Stored data:
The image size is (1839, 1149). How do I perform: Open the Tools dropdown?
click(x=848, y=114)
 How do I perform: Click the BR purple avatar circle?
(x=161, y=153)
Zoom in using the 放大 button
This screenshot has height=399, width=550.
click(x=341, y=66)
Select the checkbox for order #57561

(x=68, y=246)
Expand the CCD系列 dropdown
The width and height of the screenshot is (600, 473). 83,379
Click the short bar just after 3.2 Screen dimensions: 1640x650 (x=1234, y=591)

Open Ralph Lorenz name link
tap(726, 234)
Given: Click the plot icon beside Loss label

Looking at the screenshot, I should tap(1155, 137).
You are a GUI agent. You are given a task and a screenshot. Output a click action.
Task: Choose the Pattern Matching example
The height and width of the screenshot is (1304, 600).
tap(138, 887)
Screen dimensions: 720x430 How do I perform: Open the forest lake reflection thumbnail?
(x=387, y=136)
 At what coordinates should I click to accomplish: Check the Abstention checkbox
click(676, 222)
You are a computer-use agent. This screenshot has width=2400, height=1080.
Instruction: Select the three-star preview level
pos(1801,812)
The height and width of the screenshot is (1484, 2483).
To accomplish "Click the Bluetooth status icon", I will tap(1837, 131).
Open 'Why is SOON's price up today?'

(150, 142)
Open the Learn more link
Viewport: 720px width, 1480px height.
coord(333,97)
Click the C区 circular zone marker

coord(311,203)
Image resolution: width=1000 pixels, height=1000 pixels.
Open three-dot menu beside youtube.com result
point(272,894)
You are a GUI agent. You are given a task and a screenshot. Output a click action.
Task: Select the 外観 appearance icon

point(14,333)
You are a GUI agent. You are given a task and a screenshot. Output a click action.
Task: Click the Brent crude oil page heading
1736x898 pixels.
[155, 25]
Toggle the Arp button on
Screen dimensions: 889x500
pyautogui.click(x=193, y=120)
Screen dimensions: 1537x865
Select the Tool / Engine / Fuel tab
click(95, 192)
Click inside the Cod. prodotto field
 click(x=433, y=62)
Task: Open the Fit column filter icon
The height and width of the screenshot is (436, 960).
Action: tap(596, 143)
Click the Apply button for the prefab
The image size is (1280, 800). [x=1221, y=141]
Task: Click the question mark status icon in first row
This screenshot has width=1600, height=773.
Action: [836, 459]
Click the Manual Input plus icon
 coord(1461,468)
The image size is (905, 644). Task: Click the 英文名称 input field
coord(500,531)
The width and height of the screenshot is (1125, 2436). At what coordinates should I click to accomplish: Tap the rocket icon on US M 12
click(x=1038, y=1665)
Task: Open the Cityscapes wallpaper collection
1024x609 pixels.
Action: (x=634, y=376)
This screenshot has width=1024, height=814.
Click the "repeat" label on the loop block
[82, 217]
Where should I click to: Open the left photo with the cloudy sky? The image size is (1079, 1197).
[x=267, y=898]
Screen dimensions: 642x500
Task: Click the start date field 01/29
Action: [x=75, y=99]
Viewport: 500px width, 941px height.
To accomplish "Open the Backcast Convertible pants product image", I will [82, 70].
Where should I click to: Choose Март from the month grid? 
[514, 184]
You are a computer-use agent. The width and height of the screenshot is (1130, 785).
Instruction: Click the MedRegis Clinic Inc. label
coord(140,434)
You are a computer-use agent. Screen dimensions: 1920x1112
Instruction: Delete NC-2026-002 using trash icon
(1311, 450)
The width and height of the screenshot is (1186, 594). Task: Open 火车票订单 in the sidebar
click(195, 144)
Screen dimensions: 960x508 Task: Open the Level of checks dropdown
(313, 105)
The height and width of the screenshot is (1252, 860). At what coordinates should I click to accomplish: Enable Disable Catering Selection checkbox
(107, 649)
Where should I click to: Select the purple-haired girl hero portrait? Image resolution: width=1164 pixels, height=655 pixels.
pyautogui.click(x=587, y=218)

■ ASSIGNED TASK:
Print the entries once more, identical in every line.

■ YOUR SOLUTION:
The image size is (1839, 1149). How do I perform: Open the Tools dropdown?
click(x=848, y=114)
 How do I perform: Click the BR purple avatar circle?
(x=161, y=153)
Zoom in using the 放大 button
This screenshot has height=399, width=550.
click(x=341, y=66)
Select the checkbox for order #57561

(x=68, y=246)
Expand the CCD系列 dropdown
The width and height of the screenshot is (600, 473). 83,379
Click the short bar just after 3.2 Screen dimensions: 1640x650 (x=1234, y=591)

Open Ralph Lorenz name link
tap(726, 234)
Given: Click the plot icon beside Loss label

Looking at the screenshot, I should tap(1155, 137).
You are a GUI agent. You are given a task and a screenshot. Output a click action.
Task: Choose the Pattern Matching example
The height and width of the screenshot is (1304, 600).
tap(138, 887)
Screen dimensions: 720x430 How do I perform: Open the forest lake reflection thumbnail?
(x=387, y=136)
 At what coordinates should I click to accomplish: Check the Abstention checkbox
click(676, 222)
You are a computer-use agent. This screenshot has width=2400, height=1080.
Instruction: Select the three-star preview level
pos(1801,812)
The height and width of the screenshot is (1484, 2483).
To accomplish "Click the Bluetooth status icon", I will tap(1837, 131).
Open 'Why is SOON's price up today?'

(150, 142)
Open the Learn more link
Viewport: 720px width, 1480px height.
coord(333,97)
Click the C区 circular zone marker

coord(311,203)
Image resolution: width=1000 pixels, height=1000 pixels.
Open three-dot menu beside youtube.com result
point(272,894)
You are a GUI agent. You are given a task and a screenshot. Output a click action.
Task: Select the 外観 appearance icon

point(14,333)
You are a GUI agent. You are given a task and a screenshot. Output a click action.
Task: Click the Brent crude oil page heading
1736x898 pixels.
[155, 25]
Toggle the Arp button on
Screen dimensions: 889x500
pyautogui.click(x=193, y=120)
Screen dimensions: 1537x865
Select the Tool / Engine / Fuel tab
click(95, 192)
Click inside the Cod. prodotto field
 click(x=433, y=62)
Task: Open the Fit column filter icon
The height and width of the screenshot is (436, 960).
Action: tap(596, 143)
Click the Apply button for the prefab
The image size is (1280, 800). [x=1221, y=141]
Task: Click the question mark status icon in first row
This screenshot has width=1600, height=773.
Action: [836, 459]
Click the Manual Input plus icon
 coord(1461,468)
The image size is (905, 644). Task: Click the 英文名称 input field
coord(500,531)
The width and height of the screenshot is (1125, 2436). At what coordinates should I click to accomplish: Tap the rocket icon on US M 12
click(x=1038, y=1665)
Task: Open the Cityscapes wallpaper collection
1024x609 pixels.
Action: (x=634, y=376)
This screenshot has width=1024, height=814.
Click the "repeat" label on the loop block
[82, 217]
Where should I click to: Open the left photo with the cloudy sky? The image size is (1079, 1197).
[x=267, y=898]
Screen dimensions: 642x500
Task: Click the start date field 01/29
Action: [x=75, y=99]
Viewport: 500px width, 941px height.
To accomplish "Open the Backcast Convertible pants product image", I will [82, 70].
Where should I click to: Choose Март from the month grid? 
[514, 184]
You are a computer-use agent. The width and height of the screenshot is (1130, 785).
Instruction: Click the MedRegis Clinic Inc. label
coord(140,434)
You are a computer-use agent. Screen dimensions: 1920x1112
Instruction: Delete NC-2026-002 using trash icon
(1311, 450)
The width and height of the screenshot is (1186, 594). Task: Open 火车票订单 in the sidebar
click(195, 144)
Screen dimensions: 960x508 Task: Open the Level of checks dropdown
(313, 105)
The height and width of the screenshot is (1252, 860). At what coordinates should I click to accomplish: Enable Disable Catering Selection checkbox
(107, 649)
Where should I click to: Select the purple-haired girl hero portrait? Image resolution: width=1164 pixels, height=655 pixels.
pyautogui.click(x=587, y=218)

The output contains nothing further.